● **Given passage**:
>>>>>
Tax exemption and subsidies for using woody biomass for heat and power are inconsistent with the environmental costs. Burning biomass emits gross CO2 roughly equivalent to burning fossil fuels, but where it is harvested from forests that are managed sustainably then regrowth offsets these emissions. While there are climate benefits from shifting from fossil fuels to biomass, there can also be emissions from land use change and the assumption that biomass is carbon neutral from a lifecycle perspective has increasingly been challenged in the scientific literature (OECD, 2018[24]; Booth, 2018[25]; Searchinger et al., 2018[26]). Median international estimates of lifecycle GHG emissions from biomass-fired electricity are more than a quarter of those from coal and half those from gas, which is an order of magnitude higher than other renewables such as wind and solar (Schlömer et al., 2014[27]). For Denmark specifically, CO2 emissions from transporting, drying and processing biomass are estimated to be between 5% and 25% of those from fossil energy (Danish Energy Agency, 2020[28]). There are also negative local air pollution effects from burning biomass and harvesting can be detrimental for the use of land as carbon sinks, for biodiversity and soil quality. Pursued at scale, biomass production can have negative consequences for land conversion. Woody biomass sourced from residue and waste has limited detrimental effects, but supply is limited, particularly in Europe. Woody biomass carries the greatest environmental and land use trade-offs, whereas other forms of biomass such as agricultural waste (also used extensively in Denmark) can provide energy without impinging much on land use (Catuti et al., 2020[29]).
<<<<<
● **Dataset section**:
>>>>>
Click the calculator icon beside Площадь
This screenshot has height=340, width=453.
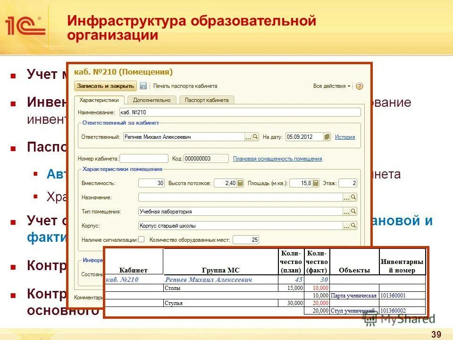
<<<<<
● **The exercise**: Carry on the passage on biomass subsidies, picking up after its final sentence. The material is separate from the passage on biomass subsidies.

● **Final result**:
Denmark consumes much more biomass per capita than would be sustainable on a global scale (Danish Council on Climate Change, 2018[30]) and imports a greater share of its solid biomass use than any other OECD country (Figure 3.8). The high share of imports, predominantly from Estonia, Latvia, the United States and Russia, makes it more difficult to ensure forests are managed sustainably. If extraction of biomass for energy leads to a decline in the forest carbon stock or carbon sink strength, this should be accounted for in the emissions accounting of the exporting country, but not all countries supplying Denmark have binding and adequate mitigation targets that include all sectors correctly (Danish Energy Agency, 2020[28]). The EU Renewable Energy Directive II requires that forest biomass is sourced only from locations where legislation at national/subnational level, or management systems at the forest sourcing area, ensure that forests are regenerated and that carbon stocks and sink levels in the forest are maintained or strengthened over the long term. Denmark has recently approved stringent new sustainability criteria that build on an earlier voluntary programme and go beyond EU requirements, but these criteria do not take into account indirect effects on land use change.
While steps taken to ensure sustainable supply of biomass are laudable, the scale of Denmark’s reliance on biomass for heat and power is a problem. There is a limited supply of truly sustainable woody biomass, and greater use increases the risk of environmental costs. In the longer term, scarce sustainable biomass is likely to be most valuable in applications where the substitution of carbon-based fuels is particularly difficult, such as aviation and long-distance shipping. Combining bioenergy with carbon capture and storage is one of the most promising options for achieving negative emissions, as long as the bioenergy is sourced sustainably.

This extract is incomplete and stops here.